University of North Carolina Professor Nancy Klauber-Demore has improved the resolution and tumor-detecting ability of ultrasound scans.
Combining ultrasound with a contrast agent composed of tiny bubbles that pair with an antibody that many cancer cells produce at higher levels than do normal cells, Klauber-Demore was able to visualize lesions created by angiosarcoma. By binding to the protein SFRP2, the contrast agent may help distinguish malignant from benign masses found on imaging. Since SFRP2 is expressed in many cancers – including breast, colon, pancreas, ovarian, and kidney tumors – the technique could potentially be useful for a broad range of cancer types. As the level of SFRP2 in tumors increases as tumors develop, the team will also investigate whether the technique can be used to track tumor growth.
Virginia Tech Carilion Research Institute scientists, led by Professor William Tyler, have demonstrated that ultrasound directed to a specific region of the brain can boost performance in sensory discrimination. This is the first example of low-intensity, transcranial-focused ultrasound modulating human brain activity to enhance perception.
The scientists delivered focused ultrasound to an area of the cerebral cortex that corresponds to processing sensory information received from the hand. To stimulate the median nerve, they placed an electrode on the wrist and recorded brain responses using EEG. Before stimulating the nerve, they began delivering ultrasound to the targeted brain region. The ultrasound decreased the EEG signal and weakened the brain waves responsible for encoding tactile stimulation.
Subjects were then given two neurological tests: the two-point discrimination test, which measures a one’s ability to distinguish whether two nearby objects touching the skin are truly two distinct points, rather than one; and the frequency discrimination task, which measures sensitivity to the frequency of a chain of air puffs. The subjects receiving ultrasound showed significant improvements in their ability to distinguish pins at closer distances and to discriminate small frequency differences between successive air puffs.
Ryerson University investigators used photoacoustics to create detailed images to detect changing shapes of red blood cells associated with diseases including maria, sickle cell anemia and certain types of cancer.

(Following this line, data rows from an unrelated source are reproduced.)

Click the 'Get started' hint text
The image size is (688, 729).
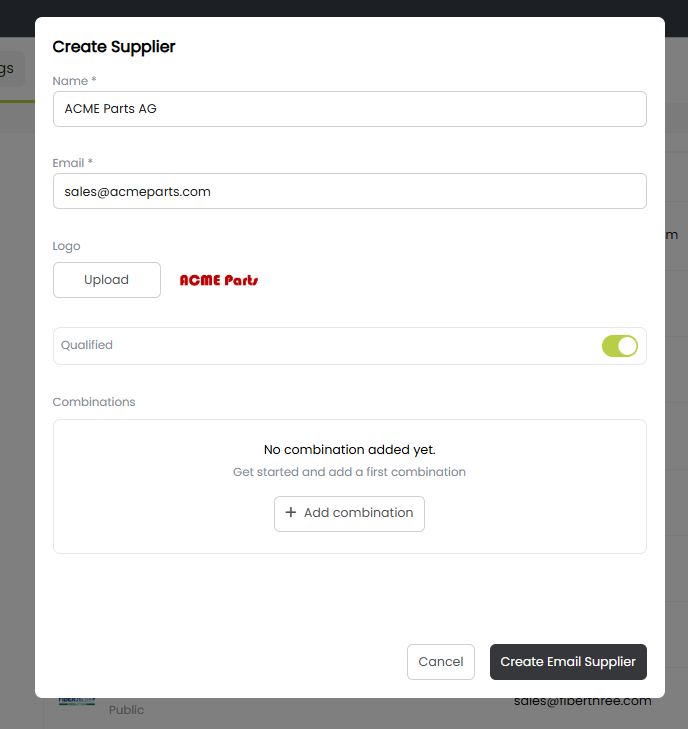[349, 472]
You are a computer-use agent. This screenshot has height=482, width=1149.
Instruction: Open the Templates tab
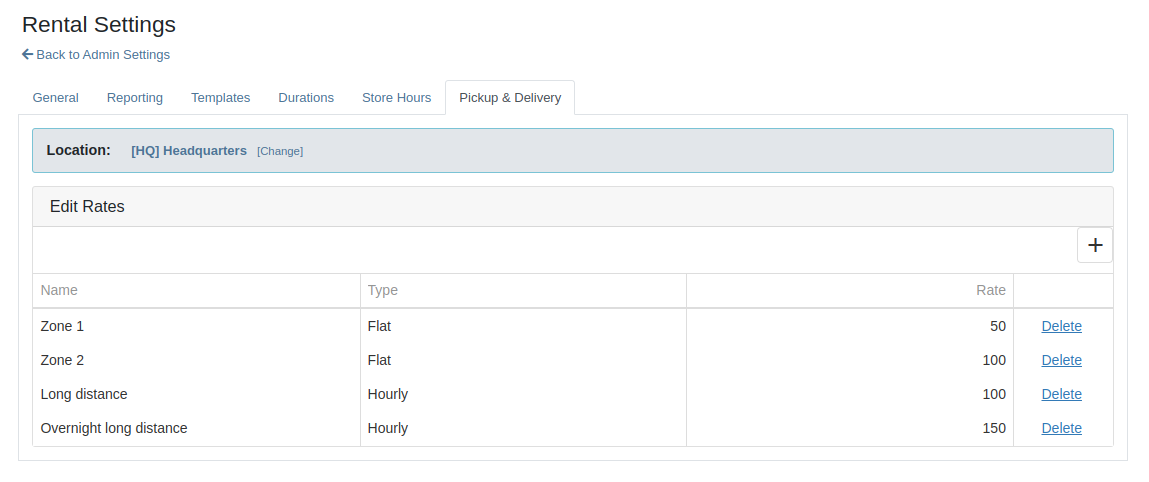(221, 97)

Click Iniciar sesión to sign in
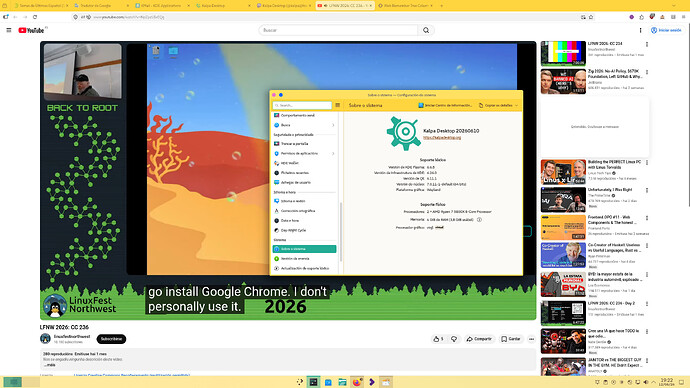click(x=666, y=30)
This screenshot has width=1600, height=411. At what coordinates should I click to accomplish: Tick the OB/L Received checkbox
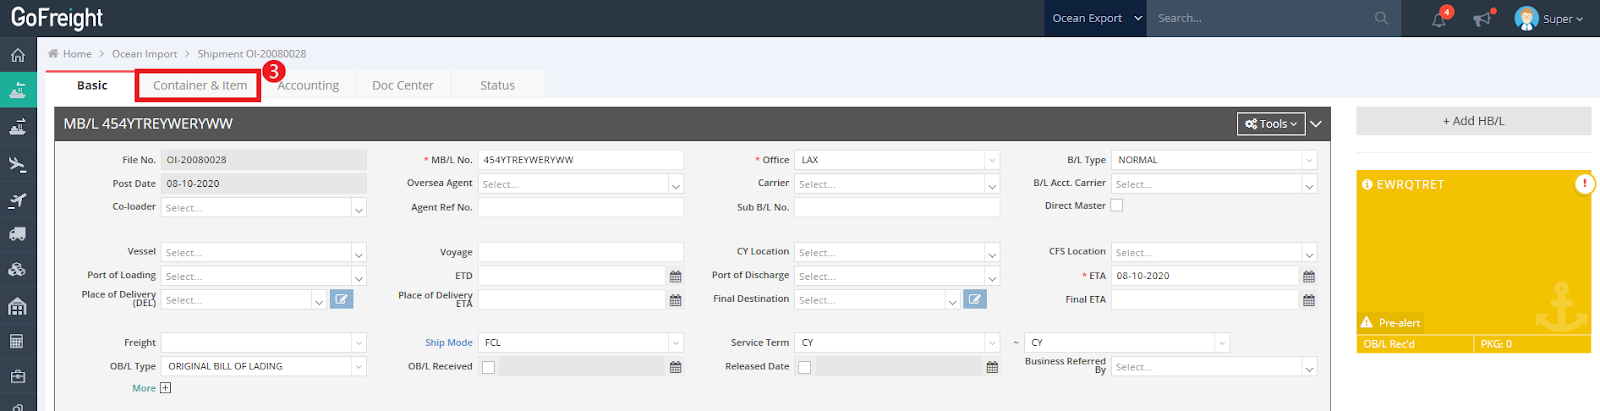tap(488, 367)
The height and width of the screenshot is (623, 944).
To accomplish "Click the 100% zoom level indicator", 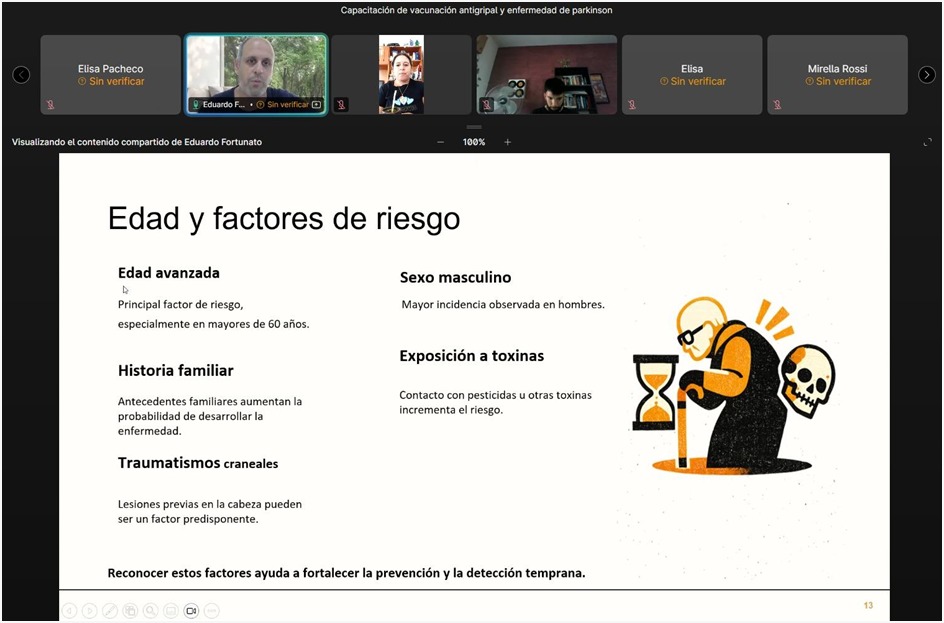I will (474, 142).
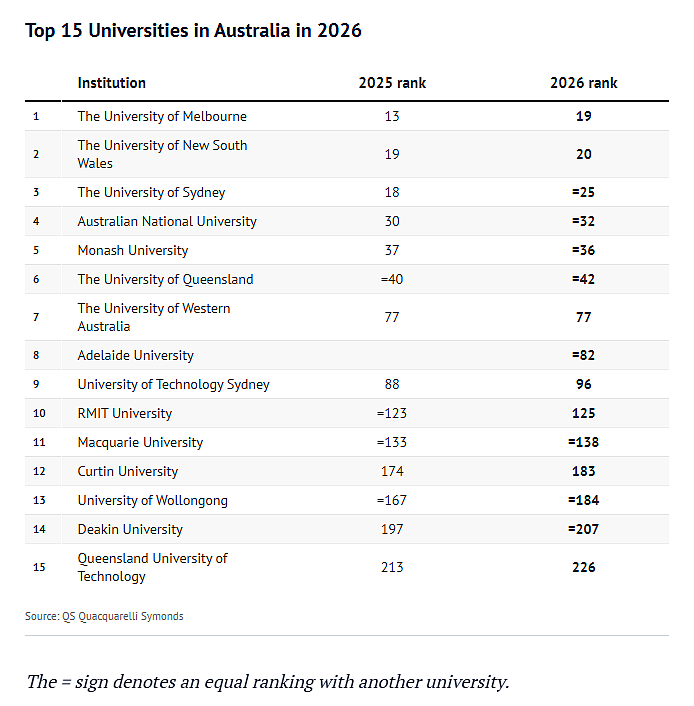Click The University of Sydney name
694x706 pixels.
point(151,192)
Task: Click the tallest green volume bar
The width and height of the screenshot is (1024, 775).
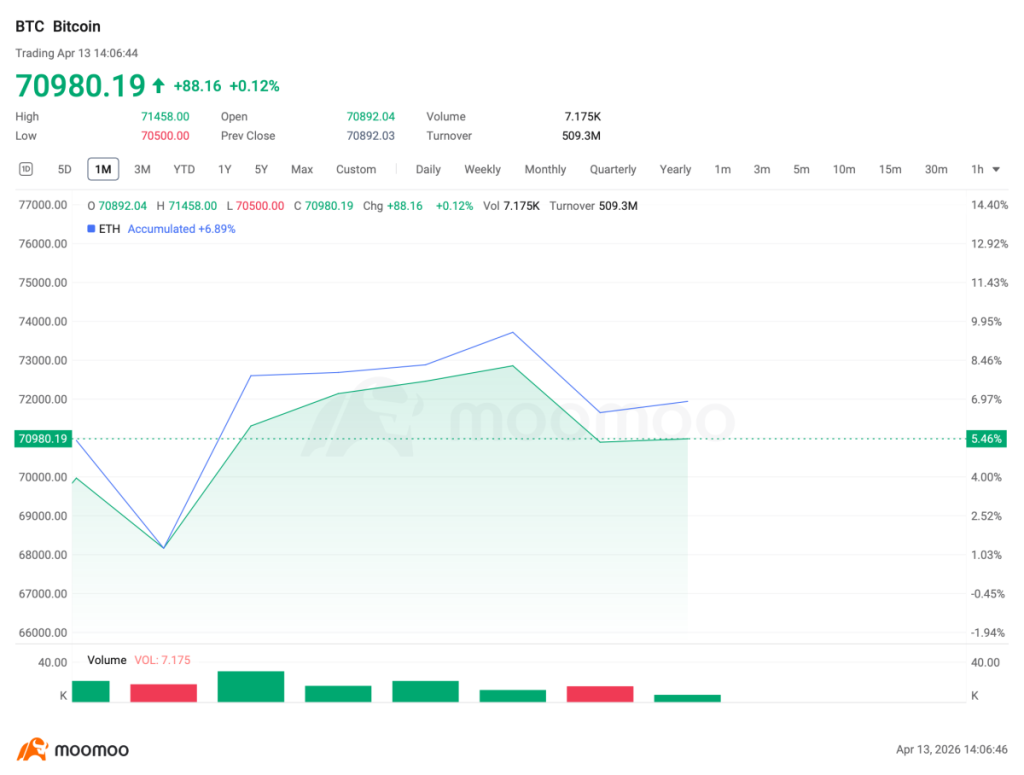Action: (x=251, y=686)
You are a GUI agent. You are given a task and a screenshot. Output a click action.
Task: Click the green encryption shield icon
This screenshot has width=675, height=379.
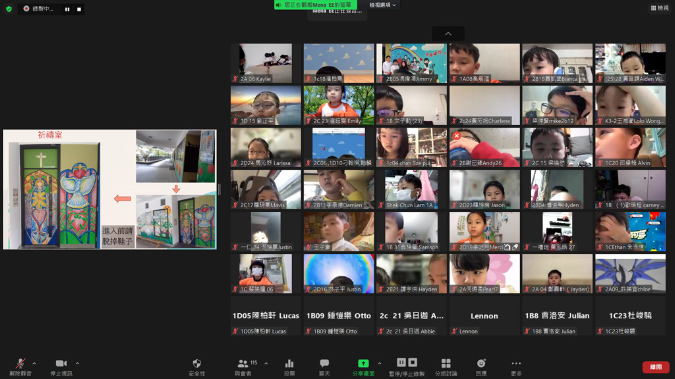click(9, 9)
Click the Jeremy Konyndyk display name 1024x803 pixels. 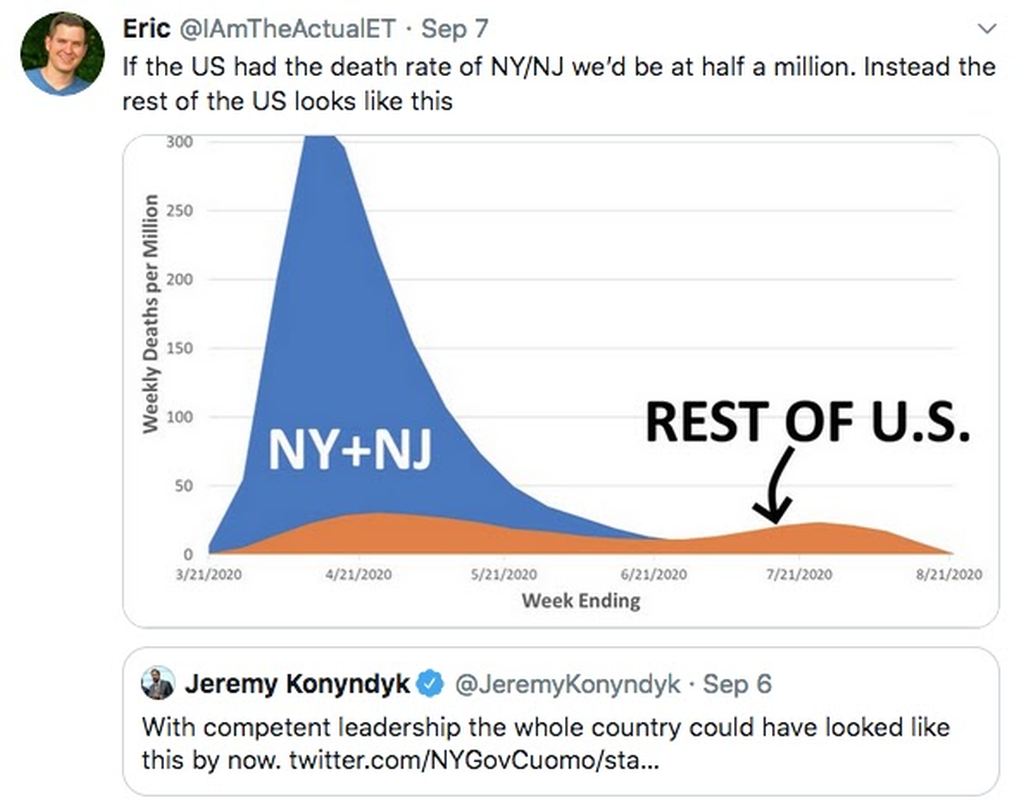[297, 684]
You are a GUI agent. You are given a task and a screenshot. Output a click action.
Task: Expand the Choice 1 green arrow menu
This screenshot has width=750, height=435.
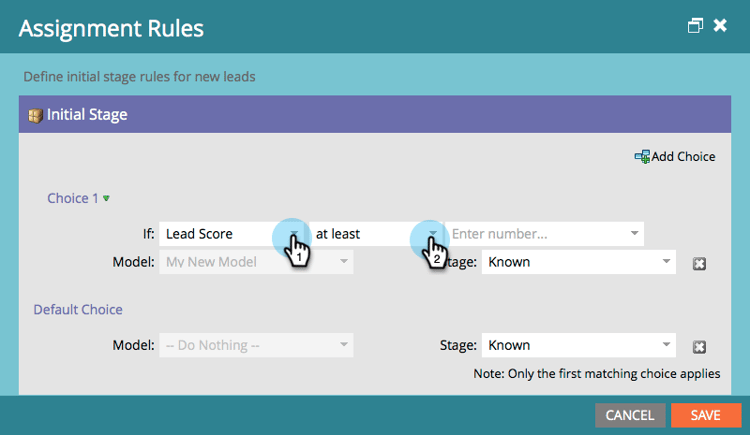coord(106,199)
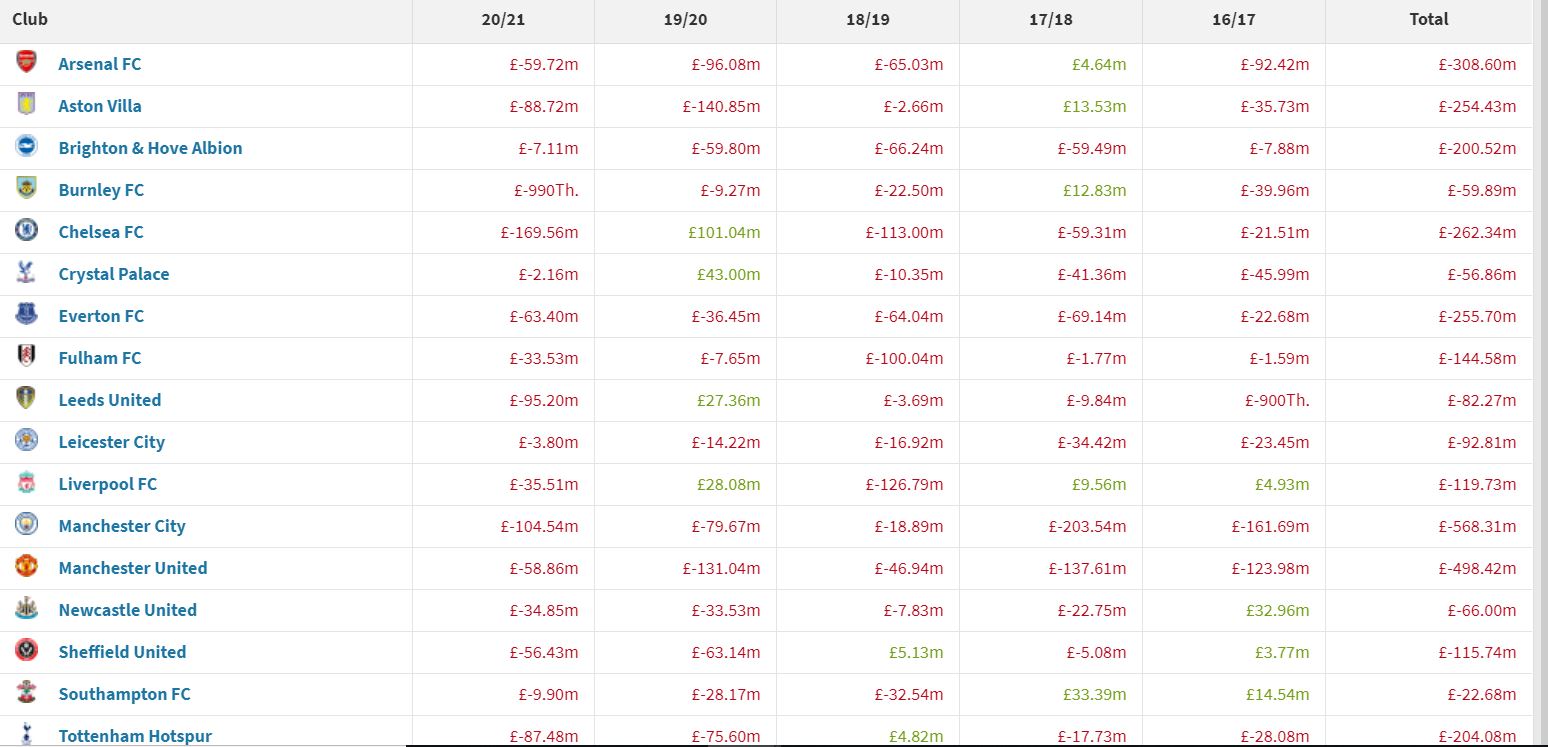Open the Tottenham Hotspur club link

pyautogui.click(x=135, y=736)
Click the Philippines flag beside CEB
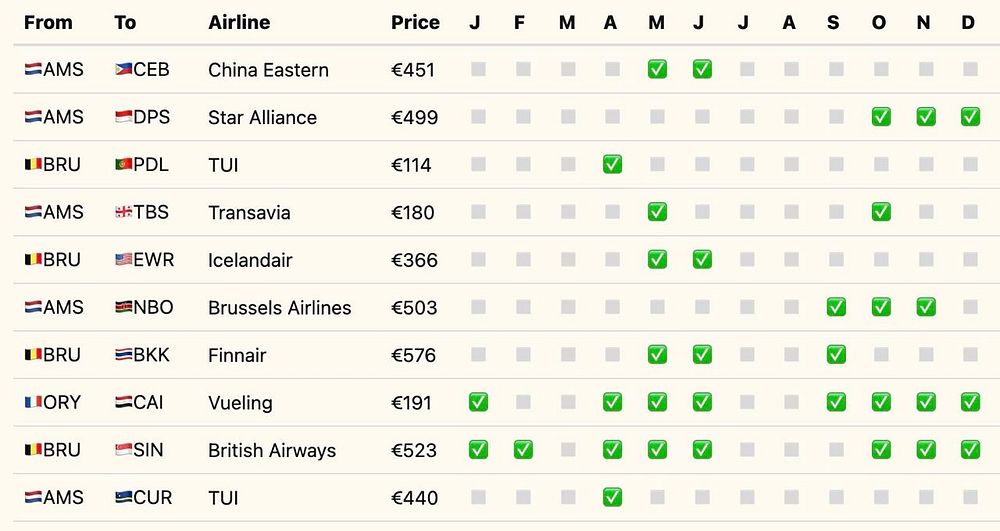The height and width of the screenshot is (531, 1000). 123,70
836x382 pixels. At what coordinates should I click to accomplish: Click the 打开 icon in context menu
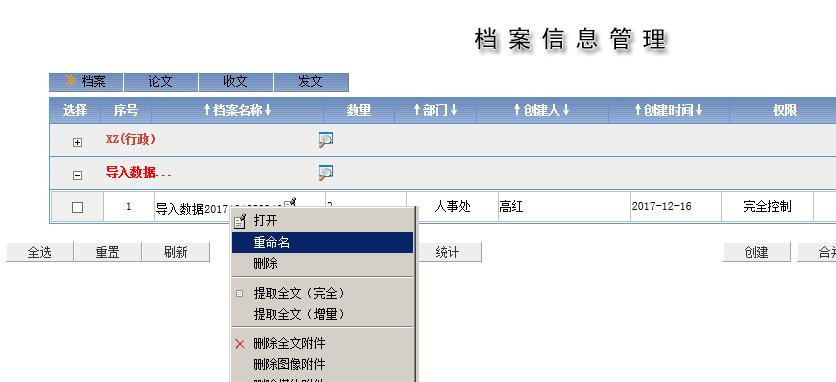pyautogui.click(x=241, y=220)
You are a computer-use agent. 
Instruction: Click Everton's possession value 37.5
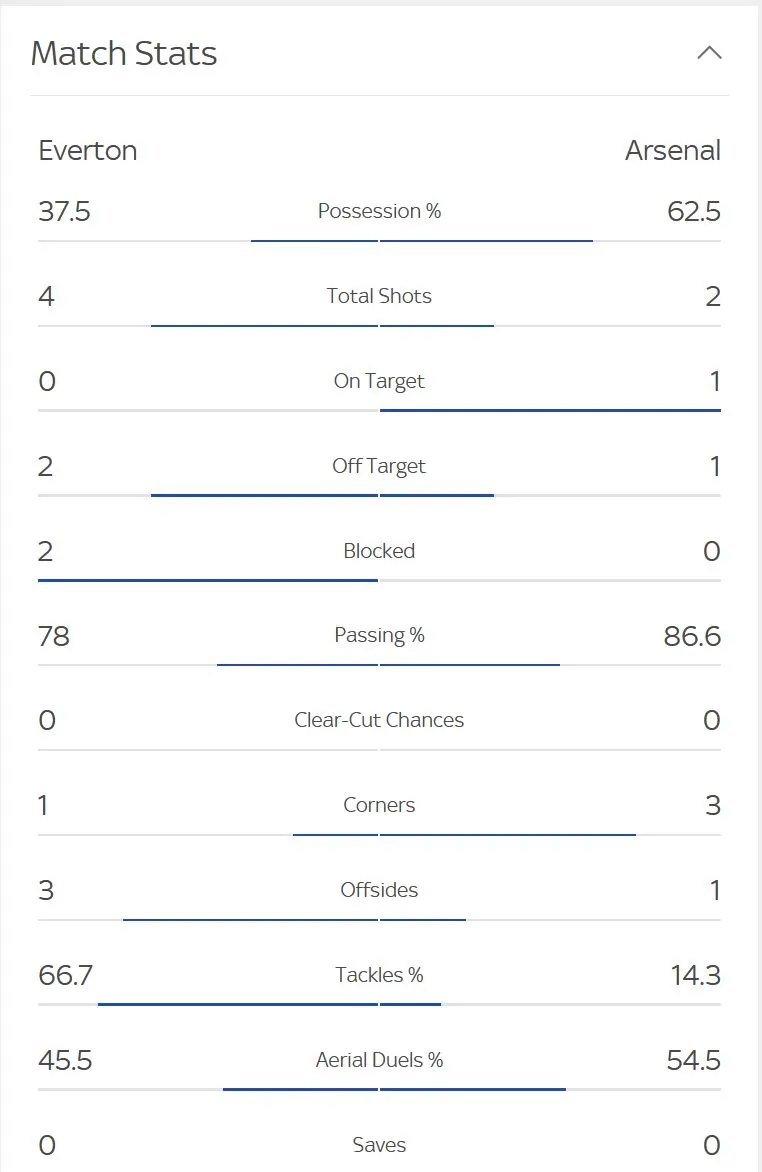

A drop of blood is placed under a microscope that picks up sounds produced by the cells. Researchers then focus a laser beam on the samples. As the blood cells absorb energy from the laser pulse, they release some of it in the form of sound waves, enabling scientists to understand details about the shape of the cell.
Navy sonar technology is being miniaturized by University at Buffalo professor Tommaso Melodia to be applied inside the human body to treat diseases like diabetes and heart failure in real time.
A network of wireless body sensors that use ultrasounds could be used to wirelessly share information between medical devices implanted in or worn by diabetic/heart failure patients.
Previously, researchers focused on linking sensors together via electromagnetic radio frequency waves – the same type used in cellular phones, GPS and wireless devices. Radio waves can be effective, but they generate heat and require large amounts of energy to propagate through skin, muscle and tissue. Ultrasound may be a more efficient way to share information as 65 percent of the body is composed of water. This suggests that medical devices, such as a pacemaker and a blood oxygen level monitor, could communicate more effectively via ultrasounds compared to radio waves.
Melodia highlights the technology’s use in diabetes patients, where wireless blood glucose sensors could be connected to implantable insulin pumps. The sensors would monitor the blood and, via the pumps, control the dosage of insulin as needed in real time.